GATA Motif on the Erythropoietin Gene Promoter Is Essential for Repression of Ectopic Constitutive Erythropoietin Production.

Abstract In response to anemia erythropoietin ( Epo) gene transcription is markedly induced in the kidney and liver. This regulation has been ascribed for the promoter GATA motif and 3′ enhancer. To elucidate how the Epo gene expression is regulated in vivo, we established transgenic mouse lines expressing green fluorescent protein (GFP) under the control of 180-kb mouse Epo gene locus. GFP expression was induced by anemia or hypoxia specifically in peritubular interstitial cells of renal cortex and hepatocytes surrounding the central vein.
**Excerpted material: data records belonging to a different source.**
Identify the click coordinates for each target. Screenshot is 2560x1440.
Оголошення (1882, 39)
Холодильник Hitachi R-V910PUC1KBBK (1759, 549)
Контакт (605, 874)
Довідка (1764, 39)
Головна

Surprisingly, the renal Epo-producing cells were identified with neuron-like morphology and expression of neuronal markers. We also examined the regulatory mechanism of Epo gene using the transgenes in which mutations had been introduced in the GATA promoter motif, since we have reported the motif as a negative regulatory element for the inducible Epo gene expression. A single nucleotide mutation in the motif resulted in constitutive ectopic expression of GFP in the renal distal tubules, collecting ducts and certain epithelial cells of other tissues. Since both GATA-2 and GATA-3 bind to the GATA box in the distal tubular cells, these factors are likely to constitutively repress ectopic Epo gene expression in these cells. Thus, GATA-based repression is essential for the inducible and cell-type specific expression of the Epo gene.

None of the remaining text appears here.